One of my readers complained to them as well about the lack of psychiatric input and was asked if she could recommend a shrink. My only reaction to that is to quote Little Richard and “good golly miss molly”. This is an organization “formed in February 2017, to unleash the power and potential of people around the world who share our passion for achieving quality health services for all. We are a registered non-profit headquartered in Ottawa, Canada.”
Are they not capable of finding psychiatrists?
The Canadian Psychiatric Association (CPA and also in Ottawa) is only 4 miles away from them in the same city. A short cab ride (Uber if you prefer) or they could meet in the middle. But then, when the CPA found out about what they were doing, they sent them a letter. On October 26, the president of the CPA told them that “I am writing today to express the CPA’s concerns about the proposed standard, and in particular, about the composition of the advisory committee, which did not include any psychiatrists.” You can read the full letter here.
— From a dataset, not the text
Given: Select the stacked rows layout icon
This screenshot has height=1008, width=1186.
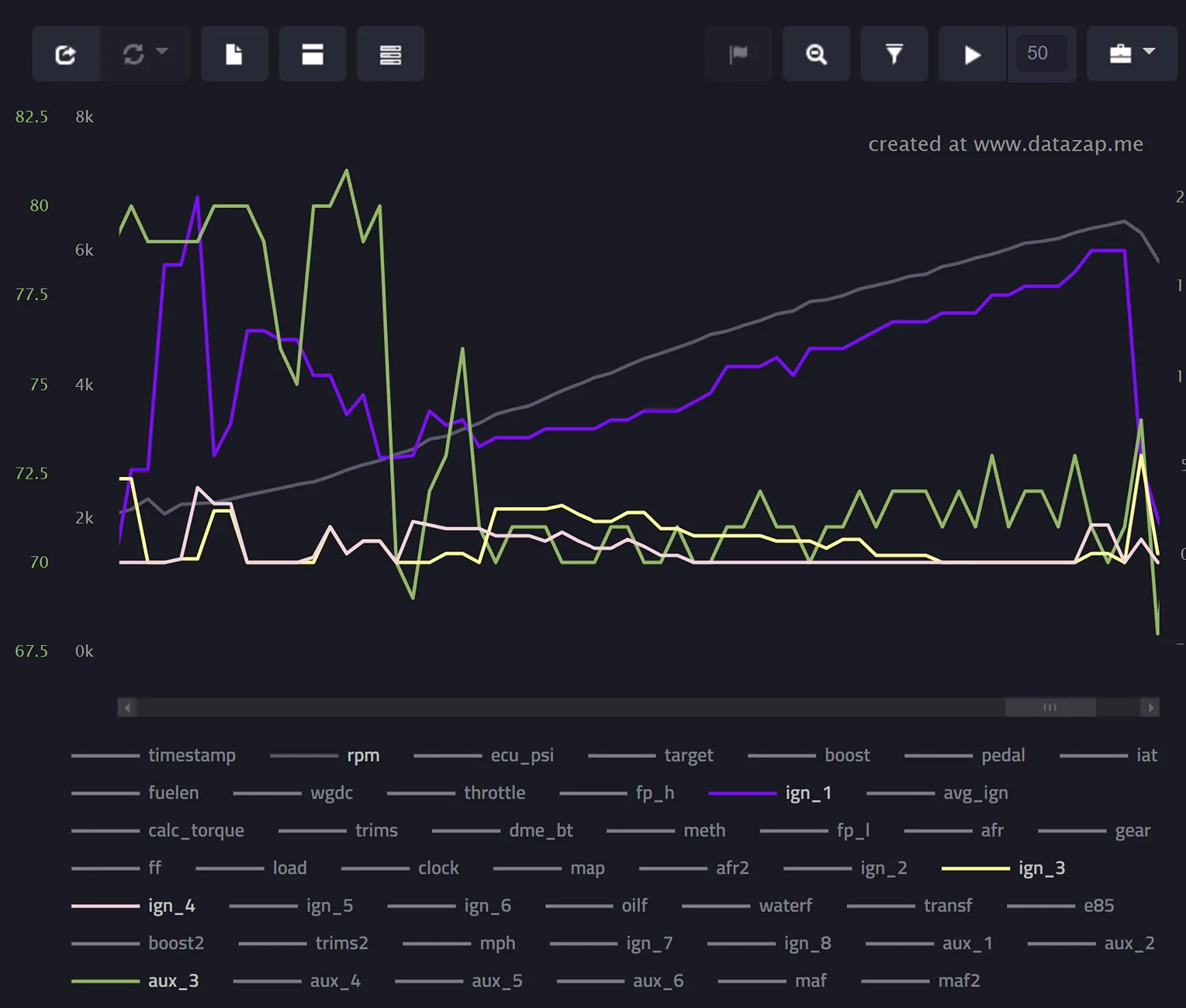Looking at the screenshot, I should [390, 54].
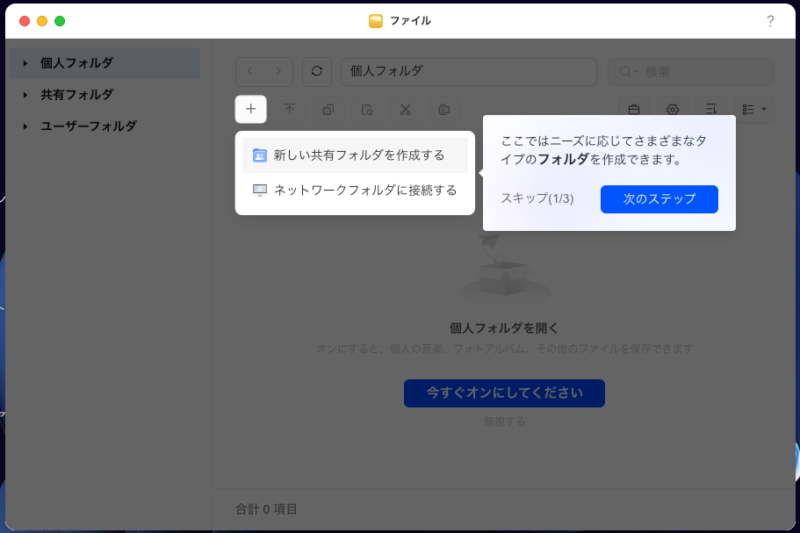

On November 3, psychiatrist Nachiketa Sinha wrote a blog on the CPA site suggesting that the disregard for experts in mental health is a symptom of the stigma that mental illness faces. Dr Sinha added “How can I possibly trust that the care I am receiving is appropriate for my illness if the policy and programs have been created by laypeople, administrators, and NO EXPERTS on my mental illness and the care I need?”
And while I used the example of heart disease standards needing cardiologists to develop them, Dr Sinha wondered if anyone would trust a bridge built by people with no engineers involved.
On twitter, HSO commented to Dr Sinha that they are “trying identify a psychiatrist to join this committee.” Again, “good golly” how hard can it be to find experts to work on this? And I should point out that the CPA along with similar organizations in other countries, does produce clinical practice guidelines that detail how various diseases should be best treated based on all of the current evidence. CPA has guidelines on the treatment of anxiety disorders, depressive disorders and schizophrenia. And, of course, so does the American Psychiatric Association. And we should not forget all of the reports (over the course of 11 years) developed by the Mental Health Commission of Canada.
Do we really need someone else to reinvent the wheel at considerable cost? The money wasted could be well spent on funding more beds which are desperately needed.